A un costado de la carretera, crecían margaritas y lavanda, y su aroma inundaba su nariz a falta de vehículos, aún dormidos por las festividades. El año comenzaba, y el no sabía exactamente como llegar, si hacía falta hacerlo, o si ya había llegado ahí. A un costado del camino, por fin divisó una casa, hecha con tablones de madera y láminas encima. Ahí, un anciano tomaba su primera taza de café junto a la salida del sol. Durante cualquier otro día, hubiese seguido su camino sin voltear una segunda vez, pero hoy se sentía otra persona, y entonces, ignorando esa sensación de descaro, pregunto al viejo si podía convidarle un poco. El viejo le miró extrañado, luego se paró y entró a la pequeña casa. Salió con un pocillo, el cual prestó al hombre, así como un pequeño banco, invitándole a sentarse. El sabor era fuerte y la consistencia espesa, probablemente ante la pletórica tolerancia del hombre con el paso del tiempo. Podía notar también que había hervido el café directamente en el pocillo, y que no sabía parecido a ningún café que hubiese probado en ninguno de sus viajes.  Preguntó al viejo como lo hizo, y el viejo entonces señaló atrás, hacia el campo, donde una pequeña parte de la tierra se ocupaba para sembrarle. Preguntó si acaso era de por ahí, que no le había visto nunca. 

-No soy de aquí, simplemente he tomado el camino más largo hasta la casa. 

-¿Y cuál es ese? -Preguntó el viejo, como queriendo saber de donde era su extraño visitante.

Señaló entonces hacia el lado contrario de la vía.

-Ya veo. Entonces estás perdido.

-No lo estoy, sé hacia donde tengo que ir, solo voy a llegar por el lado contrario.

-¿Piensas dar la vuelta al mundo acaso? -Soltando una risa el anciano. -O estás perdido o me estás mintiendo.

-¿Por qué habría de mentirle a quien no me conoce?

-Porque te avergüenza decir que estás desamparado.

-Tengo un techo donde dormir.

-Y también los vagabundos. -Dando otro sorbo a su café el anciano.
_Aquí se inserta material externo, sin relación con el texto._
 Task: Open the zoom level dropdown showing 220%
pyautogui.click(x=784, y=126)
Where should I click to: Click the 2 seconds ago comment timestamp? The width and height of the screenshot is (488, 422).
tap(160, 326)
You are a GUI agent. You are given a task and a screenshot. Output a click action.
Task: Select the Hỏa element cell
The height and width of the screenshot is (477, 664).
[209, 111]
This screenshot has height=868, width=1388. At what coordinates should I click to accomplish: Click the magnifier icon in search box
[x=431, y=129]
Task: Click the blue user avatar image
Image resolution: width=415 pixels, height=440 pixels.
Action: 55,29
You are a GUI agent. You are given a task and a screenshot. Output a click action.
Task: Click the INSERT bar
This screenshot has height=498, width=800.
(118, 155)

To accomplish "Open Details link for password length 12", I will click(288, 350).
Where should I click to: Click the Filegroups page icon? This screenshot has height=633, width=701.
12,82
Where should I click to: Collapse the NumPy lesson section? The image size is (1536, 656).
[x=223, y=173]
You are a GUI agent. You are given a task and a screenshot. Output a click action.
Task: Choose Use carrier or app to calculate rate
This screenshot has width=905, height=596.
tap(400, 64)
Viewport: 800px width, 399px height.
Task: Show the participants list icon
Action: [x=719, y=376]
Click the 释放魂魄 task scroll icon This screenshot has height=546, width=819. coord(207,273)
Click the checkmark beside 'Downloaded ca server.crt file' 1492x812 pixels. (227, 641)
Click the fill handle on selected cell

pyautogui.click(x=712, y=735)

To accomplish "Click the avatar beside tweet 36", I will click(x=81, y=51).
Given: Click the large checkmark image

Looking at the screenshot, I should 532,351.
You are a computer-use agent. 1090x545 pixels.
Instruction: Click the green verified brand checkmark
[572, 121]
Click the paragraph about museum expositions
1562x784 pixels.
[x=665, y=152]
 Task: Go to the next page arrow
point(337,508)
-Tengo un auto estacionado en mi garaje.

-Ya no servirá para cuando regreses.

-Es una buena marca. 

-Quizás, pero el conductor no parece muy cuerdo. ¿Te espera alguien en casa?

-Vivo solo.

-Entonces si que estás desamparado.

-¿Y usted acaso no está solo?

-Yo tengo el campo, las flores, el café. El canto de las aves de cría en las mañanas, al Sol que está ahora a nuestra espalda, a las aves que atacan los campos, la paja vestida en mis viejos harapos que les espantan.

-Usted tiene lo que la gente de mi clase tanto dice odiar entonces.

El viejo lo miró fijamente.

-¿Me odias muchacho?

-¿Por qué habría de?

Hubo un silencio momentáneo entre los dos, como un renglón para el razonamiento que dio cabida en la cabeza del viejo.

.

-Entonces eso pasa. Que tienes razón y no me mientes.

El hombre no comprendió a que se refería pero de alguna forma, quería sentirse ofendido, o puede que vencido.

- ¿Cuánto le debo por el café?

-No me debes nada. Si decides volver a pasar, aquí me hallarás al atardecer.

Se levantó sin dar las gracias y siguió su camino, y mientras que la sobriedad llegaba a su cuerpo, sus pies comenzaban a dudar. Pero un paso a la vez, sentía que podría llegar, o por lo menos refutar a aquel viejo, que volvería a cultivar la tierra, a recoger su cosecha y hacerse de su sustento, el de las aves y de lo que aún para él, era desconocido.